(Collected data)
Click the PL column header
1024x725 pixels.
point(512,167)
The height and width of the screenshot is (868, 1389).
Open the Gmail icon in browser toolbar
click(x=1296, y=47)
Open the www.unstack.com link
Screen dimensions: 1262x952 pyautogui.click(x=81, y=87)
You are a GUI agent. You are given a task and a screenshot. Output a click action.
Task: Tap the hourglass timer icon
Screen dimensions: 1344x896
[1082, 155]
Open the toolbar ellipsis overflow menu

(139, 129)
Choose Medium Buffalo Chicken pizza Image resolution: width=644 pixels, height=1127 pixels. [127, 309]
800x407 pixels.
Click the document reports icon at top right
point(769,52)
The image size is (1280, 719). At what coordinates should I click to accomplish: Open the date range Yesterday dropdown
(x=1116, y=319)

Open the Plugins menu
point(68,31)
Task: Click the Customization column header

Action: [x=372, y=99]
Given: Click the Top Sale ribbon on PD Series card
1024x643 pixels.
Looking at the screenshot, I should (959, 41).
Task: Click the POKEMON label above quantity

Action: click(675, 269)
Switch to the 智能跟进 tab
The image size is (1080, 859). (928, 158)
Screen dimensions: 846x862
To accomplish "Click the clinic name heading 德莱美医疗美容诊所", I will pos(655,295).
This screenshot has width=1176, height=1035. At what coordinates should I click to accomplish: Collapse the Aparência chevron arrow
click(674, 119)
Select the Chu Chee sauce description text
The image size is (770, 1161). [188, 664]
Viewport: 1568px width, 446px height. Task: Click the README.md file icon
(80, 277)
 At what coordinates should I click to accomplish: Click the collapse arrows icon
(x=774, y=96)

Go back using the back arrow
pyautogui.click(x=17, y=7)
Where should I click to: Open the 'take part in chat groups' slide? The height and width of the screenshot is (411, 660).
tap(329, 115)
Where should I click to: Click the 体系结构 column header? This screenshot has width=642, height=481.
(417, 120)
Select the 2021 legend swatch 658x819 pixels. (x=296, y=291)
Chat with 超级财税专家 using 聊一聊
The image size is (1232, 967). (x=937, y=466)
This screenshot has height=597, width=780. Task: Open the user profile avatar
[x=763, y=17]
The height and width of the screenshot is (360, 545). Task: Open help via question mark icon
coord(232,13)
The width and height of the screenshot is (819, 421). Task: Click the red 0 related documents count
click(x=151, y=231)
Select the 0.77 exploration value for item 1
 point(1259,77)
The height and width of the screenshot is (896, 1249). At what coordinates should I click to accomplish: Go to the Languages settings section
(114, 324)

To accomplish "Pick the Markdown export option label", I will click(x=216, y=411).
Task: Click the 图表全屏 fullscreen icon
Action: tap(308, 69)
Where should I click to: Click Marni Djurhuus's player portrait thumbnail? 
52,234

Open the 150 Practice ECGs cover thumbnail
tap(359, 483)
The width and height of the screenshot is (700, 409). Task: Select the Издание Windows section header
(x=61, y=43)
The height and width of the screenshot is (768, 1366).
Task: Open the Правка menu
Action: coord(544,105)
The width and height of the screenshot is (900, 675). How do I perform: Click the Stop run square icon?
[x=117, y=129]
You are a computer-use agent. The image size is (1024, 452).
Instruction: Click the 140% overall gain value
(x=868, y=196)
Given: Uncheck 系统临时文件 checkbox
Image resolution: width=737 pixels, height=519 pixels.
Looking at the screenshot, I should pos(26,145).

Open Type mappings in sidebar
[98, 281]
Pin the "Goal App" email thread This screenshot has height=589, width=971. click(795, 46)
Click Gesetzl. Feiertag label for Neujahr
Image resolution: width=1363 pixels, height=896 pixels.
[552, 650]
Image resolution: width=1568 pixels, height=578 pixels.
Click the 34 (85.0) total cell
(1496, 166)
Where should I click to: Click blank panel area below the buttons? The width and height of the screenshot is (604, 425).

- _Problem statement_
Every record must be written out again without any change.

- _Response area_
Click the PL column header
1024x725 pixels.
point(512,167)
The height and width of the screenshot is (868, 1389).
Open the Gmail icon in browser toolbar
click(x=1296, y=47)
Open the www.unstack.com link
Screen dimensions: 1262x952 pyautogui.click(x=81, y=87)
You are a GUI agent. You are given a task and a screenshot. Output a click action.
Task: Tap the hourglass timer icon
Screen dimensions: 1344x896
[1082, 155]
Open the toolbar ellipsis overflow menu

(139, 129)
Choose Medium Buffalo Chicken pizza Image resolution: width=644 pixels, height=1127 pixels. [127, 309]
800x407 pixels.
Click the document reports icon at top right
point(769,52)
The image size is (1280, 719). At what coordinates should I click to accomplish: Open the date range Yesterday dropdown
(x=1116, y=319)

Open the Plugins menu
point(68,31)
Task: Click the Customization column header

Action: [x=372, y=99]
Given: Click the Top Sale ribbon on PD Series card
1024x643 pixels.
Looking at the screenshot, I should (959, 41).
Task: Click the POKEMON label above quantity

Action: click(675, 269)
Switch to the 智能跟进 tab
The image size is (1080, 859). (928, 158)
Screen dimensions: 846x862
To accomplish "Click the clinic name heading 德莱美医疗美容诊所", I will pos(655,295).
This screenshot has width=1176, height=1035. At what coordinates should I click to accomplish: Collapse the Aparência chevron arrow
click(674, 119)
Select the Chu Chee sauce description text
The image size is (770, 1161). [188, 664]
Viewport: 1568px width, 446px height. Task: Click the README.md file icon
(80, 277)
 At what coordinates should I click to accomplish: Click the collapse arrows icon
(x=774, y=96)

Go back using the back arrow
pyautogui.click(x=17, y=7)
Where should I click to: Open the 'take part in chat groups' slide? The height and width of the screenshot is (411, 660).
tap(329, 115)
Where should I click to: Click the 体系结构 column header? This screenshot has width=642, height=481.
(417, 120)
Select the 2021 legend swatch 658x819 pixels. (x=296, y=291)
Chat with 超级财税专家 using 聊一聊
The image size is (1232, 967). (x=937, y=466)
This screenshot has height=597, width=780. Task: Open the user profile avatar
[x=763, y=17]
The height and width of the screenshot is (360, 545). Task: Open help via question mark icon
coord(232,13)
The width and height of the screenshot is (819, 421). Task: Click the red 0 related documents count
click(x=151, y=231)
Select the 0.77 exploration value for item 1
 point(1259,77)
The height and width of the screenshot is (896, 1249). At what coordinates should I click to accomplish: Go to the Languages settings section
(114, 324)

To accomplish "Pick the Markdown export option label", I will click(x=216, y=411).
Task: Click the 图表全屏 fullscreen icon
Action: tap(308, 69)
Where should I click to: Click Marni Djurhuus's player portrait thumbnail? 
52,234

Open the 150 Practice ECGs cover thumbnail
tap(359, 483)
The width and height of the screenshot is (700, 409). Task: Select the Издание Windows section header
(x=61, y=43)
The height and width of the screenshot is (768, 1366).
Task: Open the Правка menu
Action: coord(544,105)
The width and height of the screenshot is (900, 675). How do I perform: Click the Stop run square icon?
[x=117, y=129]
You are a computer-use agent. The image size is (1024, 452).
Instruction: Click the 140% overall gain value
(x=868, y=196)
Given: Uncheck 系统临时文件 checkbox
Image resolution: width=737 pixels, height=519 pixels.
Looking at the screenshot, I should pos(26,145).

Open Type mappings in sidebar
[98, 281]
Pin the "Goal App" email thread This screenshot has height=589, width=971. click(795, 46)
Click Gesetzl. Feiertag label for Neujahr
Image resolution: width=1363 pixels, height=896 pixels.
[552, 650]
Image resolution: width=1568 pixels, height=578 pixels.
Click the 34 (85.0) total cell
(1496, 166)
Where should I click to: Click blank panel area below the buttons? The width and height of the screenshot is (604, 425).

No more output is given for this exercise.